■ What you have to do: Look below for the line with "This screenshot has width=520, height=337." and the line with "Given: Click the Mapping Settings arrows icon". Copy exactly those two lines and every line between, but not the pictures.

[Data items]
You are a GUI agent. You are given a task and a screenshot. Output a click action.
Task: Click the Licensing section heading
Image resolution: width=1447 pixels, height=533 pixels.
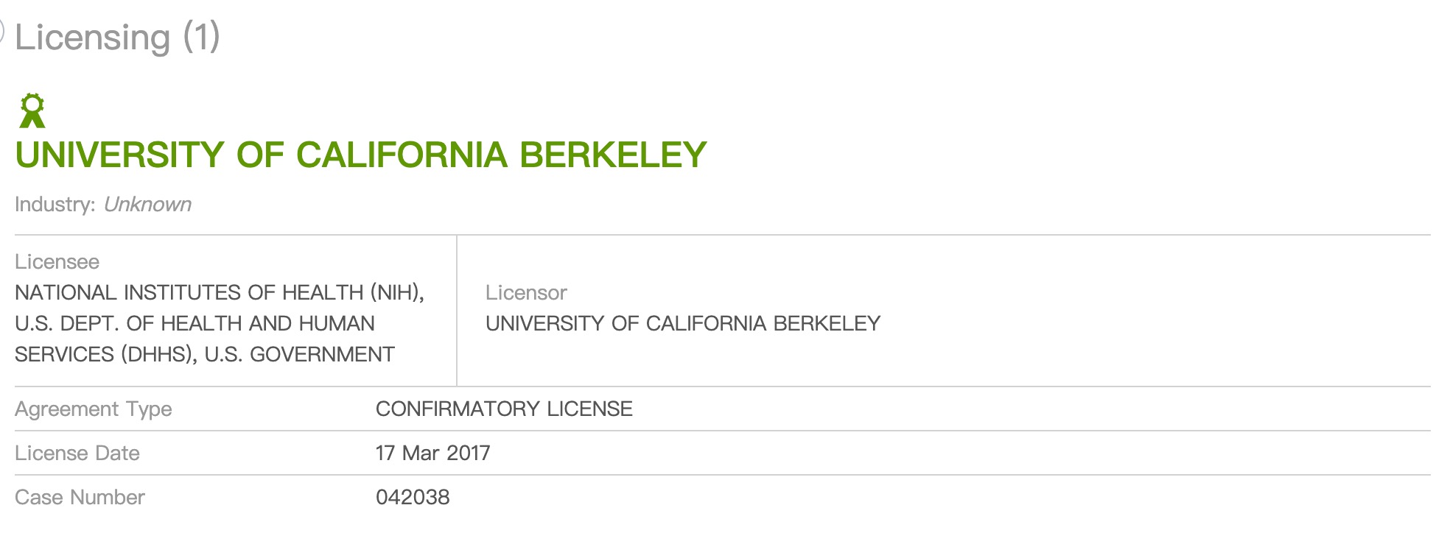pos(93,38)
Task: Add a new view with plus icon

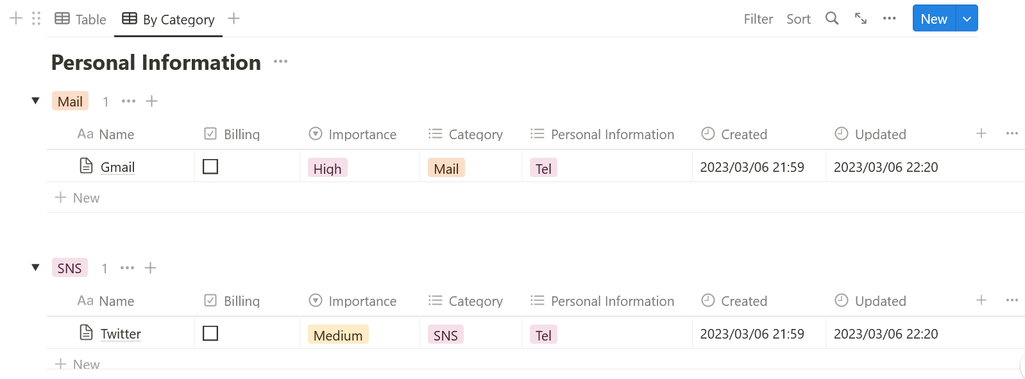Action: pos(234,19)
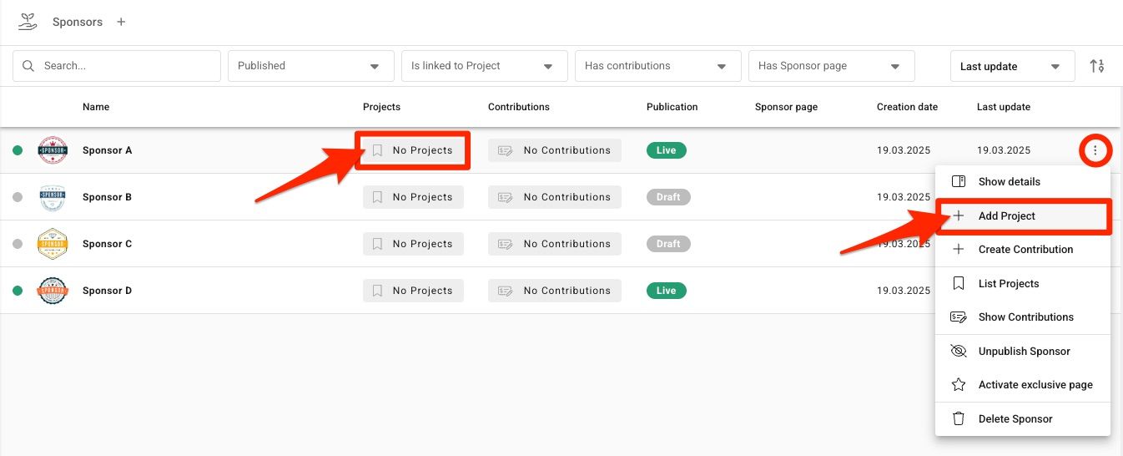Choose Show Contributions in the menu
The width and height of the screenshot is (1123, 456).
[x=1023, y=317]
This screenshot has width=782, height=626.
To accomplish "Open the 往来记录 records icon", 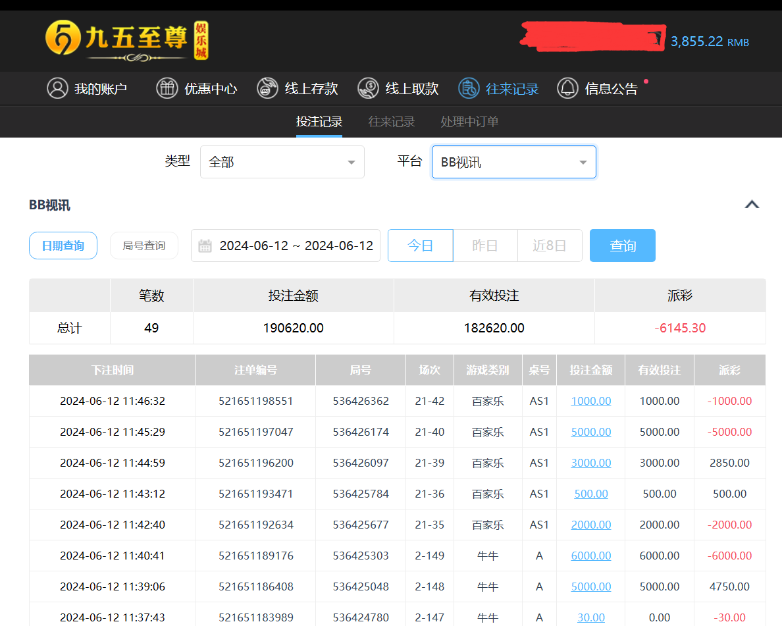I will point(469,88).

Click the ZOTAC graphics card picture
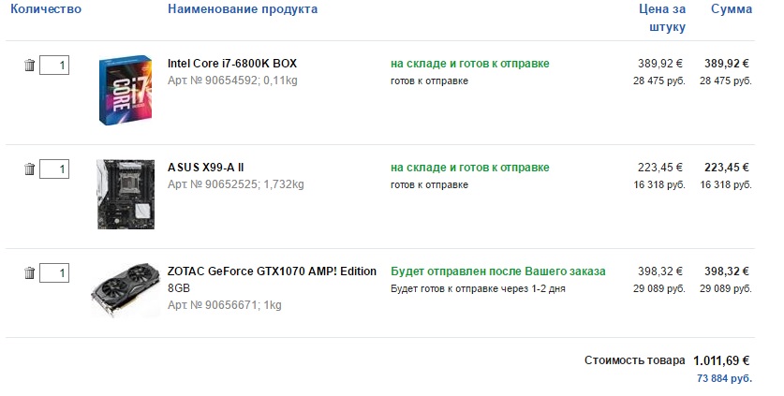click(126, 289)
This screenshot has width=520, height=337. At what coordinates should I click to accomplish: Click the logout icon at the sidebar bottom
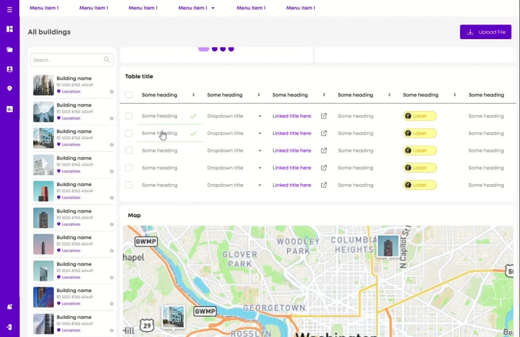point(9,327)
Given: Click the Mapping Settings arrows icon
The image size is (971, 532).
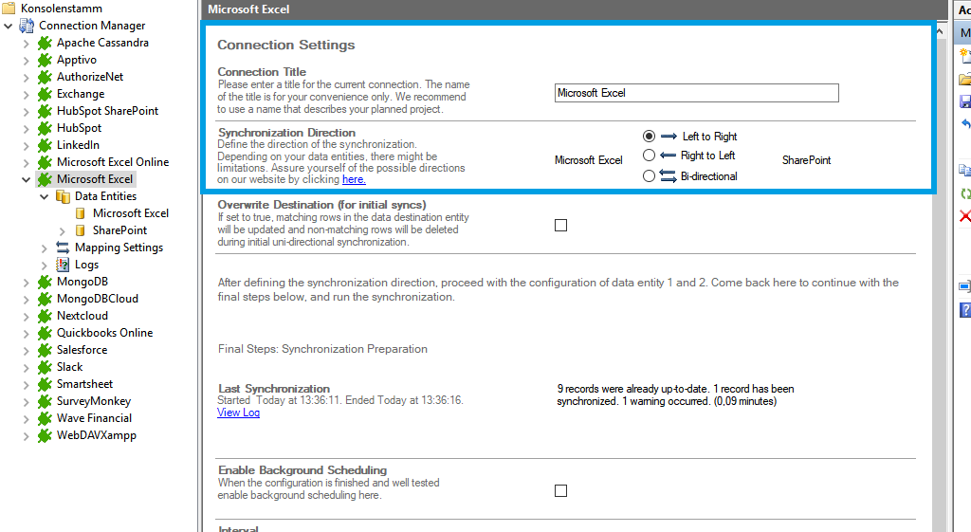Looking at the screenshot, I should tap(63, 248).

■ Exercise response:
This screenshot has width=520, height=337. At what coordinates should I click to accomplish: Click the logout icon at the sidebar bottom
point(9,327)
Given: Click the Mapping Settings arrows icon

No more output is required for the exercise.